Beyond this you need to update the BIOS to the latest verison. It appears there 4 different hardware revisions of this board. From the ECS website make sure you have correctly identified the hardware revision version (It should be marked on the board itself somewhere) before DLing the appropriate BIOS within the K7AMA line.

I don’t see any markings that say what kind of board I have. There are four K7AMA downloads the K7AMA 1.5, K7AMA2 2.0, K7AMA3 1.0 & K7AMA3 3.1. I don’t see markings anywhere to tell me which one I have though. It just says K7AMA so I figure its the K7AMA 1.5 but I’m not certain.

Go here www.belarc.com

& download and install the applet accessible from the “Free Download” link at the top of the page. It is a superb small program that will read out the hardware & software specs of your PC.

Look at the section under “Main Circuit Board” and see if it’s indicated there.

Hmm. mine says ECS K7AMA 1.0

It also says

256 Megabytes Installed Memory

Slot ‘0’ has 256 MB
Slot ‘1’ is Empty
Slot ‘2’ is Empty
Slot ‘3’ is Empty

Slot 2 & 3 are probably the SDRAM slots though. When I switched the 512 and the 256 it just says 272MB instead in system information.

Does your board have onboard video? If so have you defeated it in BIOS (or via jumpers) and defeated video memory sharing?

Those four boards should each handle most Durons, Athlon TBirds, and Athlon XPs, with exceptions for older chips (some of the BIOSes may not support very low clock speeds / YMMV). You’re looking at two different chipsets, though: the KT600 and the KT400. Both chipsets look pretty good, but since we’re at the end of the Socket A generation, you would be best off getting one of the last, best boards of the generation – something based on the KT600 chipset. The fastest CPU you’ll be able to get will be a 3400+. Serial ATA interface means you can use the newer hard drives that are coming out. So far there’s not much difference between these and IDE, but perhaps someday soon there will be.

Things you lose by sticking with Socket A:

  • No PCI-E slot: this is the new graphics card standard and should eventually replace PCI as well. The cards available for the AGP 8x slots are slowly being phased out. I haven’t seen any cards come out yet that don’t also come in an AGP 8x form factor, but that day is coming soon.

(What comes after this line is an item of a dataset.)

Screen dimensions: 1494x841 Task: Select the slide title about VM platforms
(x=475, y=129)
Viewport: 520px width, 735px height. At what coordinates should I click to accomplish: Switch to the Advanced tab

  • No Athlon-64 support: this is the new modern CPU form factor. Your 3400+ should be able to keep up for a few more years (I hope so anyway - I’m running a 2400+) but when it’s time for that next upgrade you’ll have to lay out a bunch of cash.

Also: 81 degrees Celsius is way too hot for an AMD chip to be running at idle. You’re only 10 degrees shy of the maximum die temperature for your chip, which means you’re probably doing damage to it when it’s running hot.

      • Well, not really. The same hardware gets cheaper over time, not more expensive. All these socket-A mobos, CPU’s and RAM that we are looking at probably cost at least twice as much when they were new. The only real argument for PCI-e is if one plays games that would benefit. For anything else, AGP or even onboard video can do just fine. Two or three years from now, there will be a whole bunch of dirt-cheap Athlon-64 CPU’s, and PCI-e mobos and videocards to pick from.